Given an integer array nums and an integer k, return the k most frequent elements. You may return the answer in any order.

Example 1:

Input: nums = [1,1,1,2,2,3], k = 2 Output: [1,2]

Example 2:

Input: nums = [1], k = 1 Output: [1]

Steps

  1. Count Frequencies: Create a dictionary (or collections.Counter) to store the frequency of each element in nums.

  2. Sort by Frequency: Sort the dictionary items (key-value pairs) by their frequency (values) in descending order. We can use Python's sorted() function with a custom key to achieve this.
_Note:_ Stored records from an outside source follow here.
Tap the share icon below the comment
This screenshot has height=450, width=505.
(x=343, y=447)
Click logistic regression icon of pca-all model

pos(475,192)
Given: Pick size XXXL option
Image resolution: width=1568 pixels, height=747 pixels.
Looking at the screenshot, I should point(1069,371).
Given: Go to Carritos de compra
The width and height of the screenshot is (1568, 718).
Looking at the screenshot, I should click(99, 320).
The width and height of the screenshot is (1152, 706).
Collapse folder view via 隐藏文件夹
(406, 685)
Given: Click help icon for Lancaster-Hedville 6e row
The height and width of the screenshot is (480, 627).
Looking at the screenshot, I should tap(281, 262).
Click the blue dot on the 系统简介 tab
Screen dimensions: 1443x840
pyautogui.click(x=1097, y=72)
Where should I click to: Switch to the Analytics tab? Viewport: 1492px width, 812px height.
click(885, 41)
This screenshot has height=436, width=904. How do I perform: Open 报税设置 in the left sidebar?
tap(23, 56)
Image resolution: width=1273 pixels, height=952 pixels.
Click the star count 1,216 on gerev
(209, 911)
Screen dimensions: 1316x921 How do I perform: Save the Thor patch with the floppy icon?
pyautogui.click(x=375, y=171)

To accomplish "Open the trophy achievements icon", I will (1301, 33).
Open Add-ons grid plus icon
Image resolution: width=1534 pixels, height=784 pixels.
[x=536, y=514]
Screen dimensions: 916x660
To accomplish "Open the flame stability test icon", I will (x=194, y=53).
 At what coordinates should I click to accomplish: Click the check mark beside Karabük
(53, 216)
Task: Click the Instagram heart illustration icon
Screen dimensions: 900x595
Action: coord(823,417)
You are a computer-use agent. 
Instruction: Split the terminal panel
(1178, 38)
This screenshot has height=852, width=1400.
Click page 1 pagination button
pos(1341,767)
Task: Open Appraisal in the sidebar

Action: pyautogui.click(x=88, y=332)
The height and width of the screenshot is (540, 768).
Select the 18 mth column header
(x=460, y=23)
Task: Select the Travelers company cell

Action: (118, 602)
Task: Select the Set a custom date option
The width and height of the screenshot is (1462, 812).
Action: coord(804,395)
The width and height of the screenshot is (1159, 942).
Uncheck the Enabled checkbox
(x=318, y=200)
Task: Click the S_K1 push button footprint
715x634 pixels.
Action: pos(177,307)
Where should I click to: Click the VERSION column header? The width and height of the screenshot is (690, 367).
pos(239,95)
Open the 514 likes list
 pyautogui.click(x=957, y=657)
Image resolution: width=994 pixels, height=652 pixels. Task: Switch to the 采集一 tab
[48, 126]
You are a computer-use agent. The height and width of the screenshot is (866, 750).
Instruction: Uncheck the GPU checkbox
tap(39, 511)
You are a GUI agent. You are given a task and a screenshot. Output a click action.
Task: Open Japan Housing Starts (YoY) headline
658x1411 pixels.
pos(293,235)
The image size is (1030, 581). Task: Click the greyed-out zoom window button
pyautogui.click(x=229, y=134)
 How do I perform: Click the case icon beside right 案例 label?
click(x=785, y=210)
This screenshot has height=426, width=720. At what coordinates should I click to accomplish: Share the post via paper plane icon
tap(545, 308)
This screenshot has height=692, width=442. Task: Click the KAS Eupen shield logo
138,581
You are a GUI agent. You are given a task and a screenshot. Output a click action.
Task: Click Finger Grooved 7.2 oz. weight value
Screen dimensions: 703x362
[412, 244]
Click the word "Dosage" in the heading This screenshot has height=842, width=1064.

  3. Extract Top K: Take the first k elements from the sorted list, extracting only the keys (the elements themselves).

Explanation

The problem requires finding the k most frequent elements efficiently. A simple approach would be to sort the entire array, but this is inefficient (O(n log n) time complexity). Instead, we use a hash map (dictionary) to count frequencies in O(n) time. Then, sorting the frequencies takes O(n log n) time in the worst case, but since k is typically much smaller than n, the overall time complexity is dominated by the frequency counting.

Code

import collections

def topKFrequent(nums, k):
    """
    Finds the k most frequent elements in a list.

    Args:
      nums: A list of integers.
      k: The number of most frequent elements to return.

    Returns:
      A list containing the k most frequent elements.
    """
    count = collections.Counter(nums)  #Efficiently counts frequencies
    return [item[0] for item in count.most_common(k)] #most_common is optimized for this


Complexity

  • Time Complexity: O(n + n log n) which simplifies to O(n log n) because the sorting dominates for large n. If k is very small compared to n, it approaches O(n).
  • Space Complexity: O(n) in the worst case, to store the frequency count of all elements. In practice, this will be less if the input has many duplicate numbers.

Alternative using heapq (for larger datasets and better performance when k is small relative to n):

import heapq

def topKFrequent_heap(nums, k):
    """
    Finds the k most frequent elements using a min-heap.  More efficient for large n, small k.
    """
    count = collections.Counter(nums)
    return heapq.nlargest(k, count.keys(), key=count.get)


This topKFrequent_heap version uses heapq.nlargest, which is optimized for finding the largest k elements from a collection. It's particularly beneficial when k is significantly smaller than the total number of unique elements. The time complexity remains O(n log k) which is better than O(n log n) when k << n. Space complexity remains O(n) in the worst case.